My Lords, is the Minister aware that the London Group had the benefit of a presentation on this project? It said that one of the important features was to allow drainage in London, as the water level is now rising so high that it is becoming a problem, particularly with the development of more basements and sub-basements.

My Lords, my noble friend is absolutely correct in talking about problems of drainage. We have seen, since Bazalgette built the original sewers some 150 years ago, a vast expansion of London, a vast increase in the number of people here, and a vast increase in the number of impermeable surfaces which allow water to drain off far quicker than it did in the past, creating serious environmental problems. As part of this process we need to look at all of those factors and all appropriate solutions.

My Lords, in view of the fact that major projects such as the Thames Tideway Tunnel often fall short in delivering the environmental and community benefits expected, will the Minister consider encouraging Thames Water to establish an independent trust to provide a vehicle for ensuring that those benefits are achieved and maximised and that the tunnel project leaves a lasting legacy for London along the lines that Sir Joseph Bazalgette achieved with the original sewer project?

My Lords, that is exactly what Thames Water is proposing in the plans. That is why it wants to consult on them and why it will have to go through the planning process in due course. At the end of that planning process we hope that it will be able to produce the right tunnel, in the right place, that will produce the right benefits.

In the 1960s when we were digging the Victoria line tunnel I remember that we caused minimal disruption around London and that the spoil was carried away directly. Can the Minister tell us why this cannot happen in the case of the Thames Tunnel when there is an easy way of carrying the spoil away—by the river?

◆ **Data segment**
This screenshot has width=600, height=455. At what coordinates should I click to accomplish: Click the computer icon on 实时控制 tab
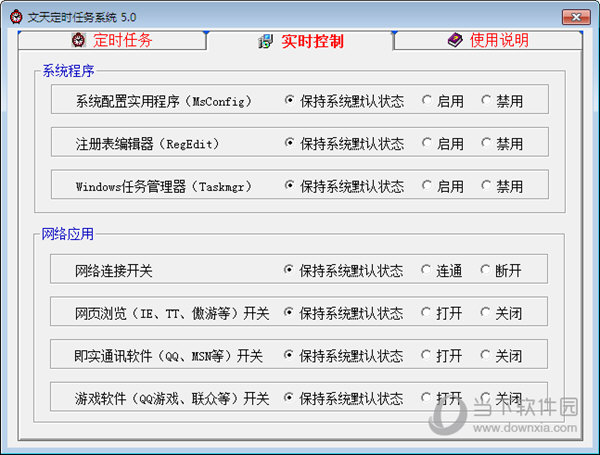tap(265, 41)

◆ **Task instructions**
Can you output, word for word, the part of the Thames tunnel debate starting at "In the 1960s" and ending at "away—by the river?"?

◆ **Exercise solution**
In the 1960s when we were digging the Victoria line tunnel I remember that we caused minimal disruption around London and that the spoil was carried away directly. Can the Minister tell us why this cannot happen in the case of the Thames Tunnel when there is an easy way of carrying the spoil away—by the river?